Stacy Kornluebke: There’s Stack Overflow, there’s GitHub, there’s just Googling it, right? Everywhere you go, you try and find the answer to your question. If you want people to use your product correctly, you need to make sure that you’re answering their questions because if you’re just telling them how you think it’s being used, they’re going to stop coming to you, and they’re going to go someplace where they can find the answer. That may not be a good answer, and it may not be a professional answer, but it’s giving them what they need. Users absolutely have the right to expect that you’re going to help them accomplish the task they want with your product.

Stacy Kornluebke: What do you know about your users? The first thing to kind of try and answer their questions involves understanding your users, and so, we’ve talked to you through two presentations about Melindas and Andres. We’ve talked to you from a design perspective and from a development perspective, but from my perspective, they need to know about the product. Melinda’s on it. She comes to Illuminate. I have a million Melindas. They tell me that the docs are like the Bible. They love it. They go into it every day. That’s because they use the product every day. Our product has a query language, and for her, it’s a second language. She knows what to type, what to find, where to go.

Stacy Kornluebke: Andre is a less frequent user of our product. I don’t know if you’ve ever tried to speak a foreign language that you only use once a month, but as you can imagine, trying to look things up, hoping that you got the right translation, the right inflection, that you understand the subtleties of the language, it’s really not going to happen if you pull out one of these dictionaries. It’s also not going to work quite so well with Google Translate, so you want to be able to get advice and understand what do these terms actually mean and how can I accomplish my task.

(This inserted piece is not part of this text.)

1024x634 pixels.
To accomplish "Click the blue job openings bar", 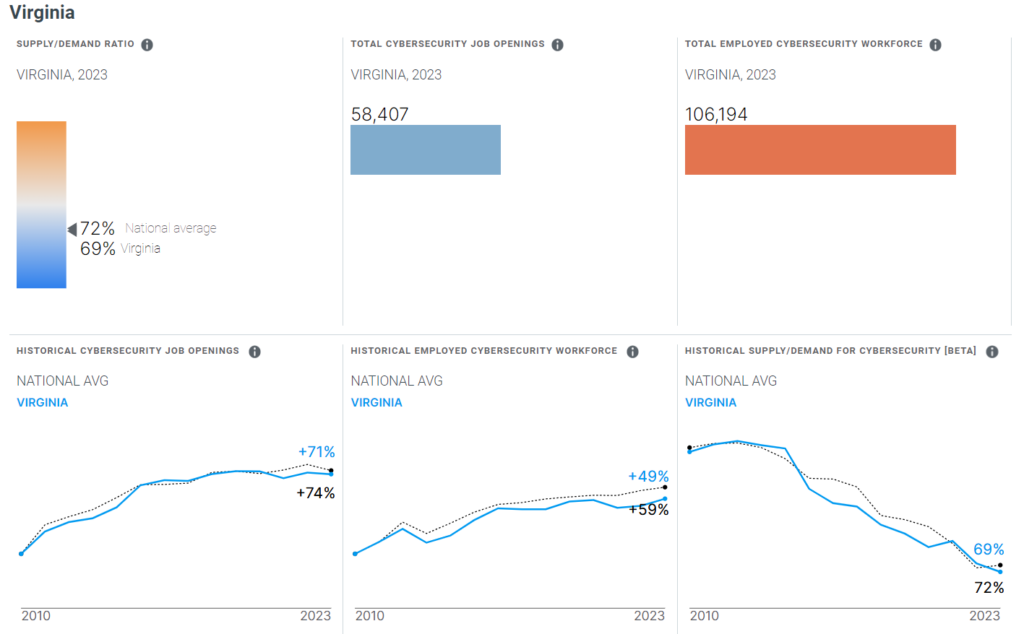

Stacy Kornluebke: If you’re trying to understand how to grow your knowledge in any part of your product, use the data you have already. Usually, Google Analytics is quite popular. Everybody uses it. No one knows what to do with the data. I suggest that you get the data, and understand a few things about what you want people to do with that information. For us, we were extremely excited to have people coming in, but then, we had to spend a lot of time figuring out, are they spending enough time on page views, do we want them to leave this page and find other pages, or do we want them to exit? Google will tell you what people are doing. You need to understand whether those behaviors are helping or hurting them.

Stacy Kornluebke: We also were very fortunate to have marketing reach out and give us information on SEO because a high number of our users Google. We needed to know whether or not we were obeying search algorithm rules. We also use net promoter scores. I don’t know … How many people are using NPS? Does anyone want to … Okay, so I see we’re talking to maybe 10 people. All right, so, the way NPS works is that it’s a ten … Excellent. No. You’re using my argument against me. I like it. I frequently do that to other people in the audience, so I deserved it.

Stacy Kornluebke: Net promoter score. On a basis of one to 10, a nine and a 10, those people are going to recommend you. Anyone below a nine isn’t as thrilled about you as you think they are. While they’re using you, they’re not excited about you. Hopefully, when they give you that rating, they’re going to tell you something. If they say, “Great product, but the docs suck,” I am the one who will find you and say, “Hey, what can we do to make it better?” but in these scores, that information does give you a sense of whether or not they’re truly satisfied. If only a nine or 10 matters, then you need to step it up and make sure you’re not making a seven or an eight.

Stacy Kornluebke: We also have this cool direct feedback mechanism in the docs, so down here where you see, was this article helpful? Yes, no. Leave feedback. I know that doesn’t seem that revolutionary, but we get feedback twice a week to our information based on this from customers. That’s a high level of participation. People come in. They feel very comfortable. They can say yes or no, but frequently, they can say, “Hey, I was expecting it to do this.” So long as you’re responsive to that, people will come back to you.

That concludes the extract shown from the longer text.